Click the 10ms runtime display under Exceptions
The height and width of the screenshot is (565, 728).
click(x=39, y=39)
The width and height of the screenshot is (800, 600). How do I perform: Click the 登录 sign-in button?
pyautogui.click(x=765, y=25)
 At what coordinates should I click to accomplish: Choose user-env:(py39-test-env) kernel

☆ ☆ ☆

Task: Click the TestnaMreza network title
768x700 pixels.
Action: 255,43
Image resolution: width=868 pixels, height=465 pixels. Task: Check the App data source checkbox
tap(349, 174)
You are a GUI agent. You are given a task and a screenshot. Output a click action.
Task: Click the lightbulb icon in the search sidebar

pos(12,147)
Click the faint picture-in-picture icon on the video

☆ ☆ ☆

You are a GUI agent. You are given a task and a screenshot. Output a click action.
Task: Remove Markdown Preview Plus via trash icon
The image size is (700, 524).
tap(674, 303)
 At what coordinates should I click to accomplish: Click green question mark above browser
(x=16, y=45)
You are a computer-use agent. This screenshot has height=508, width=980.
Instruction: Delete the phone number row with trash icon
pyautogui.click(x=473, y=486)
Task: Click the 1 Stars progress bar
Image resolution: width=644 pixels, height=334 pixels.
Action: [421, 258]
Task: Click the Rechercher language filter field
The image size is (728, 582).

☆ ☆ ☆

Work request: Nothing should appear in the answer except the lines above from the line with "Task: Click the TestnaMreza network title" through the line with "Click the faint", both included, written out exactly.

Result:
Task: Click the TestnaMreza network title
768x700 pixels.
Action: 255,43
Image resolution: width=868 pixels, height=465 pixels. Task: Check the App data source checkbox
tap(349, 174)
You are a GUI agent. You are given a task and a screenshot. Output a click action.
Task: Click the lightbulb icon in the search sidebar

pos(12,147)
Click the faint picture-in-picture icon on the video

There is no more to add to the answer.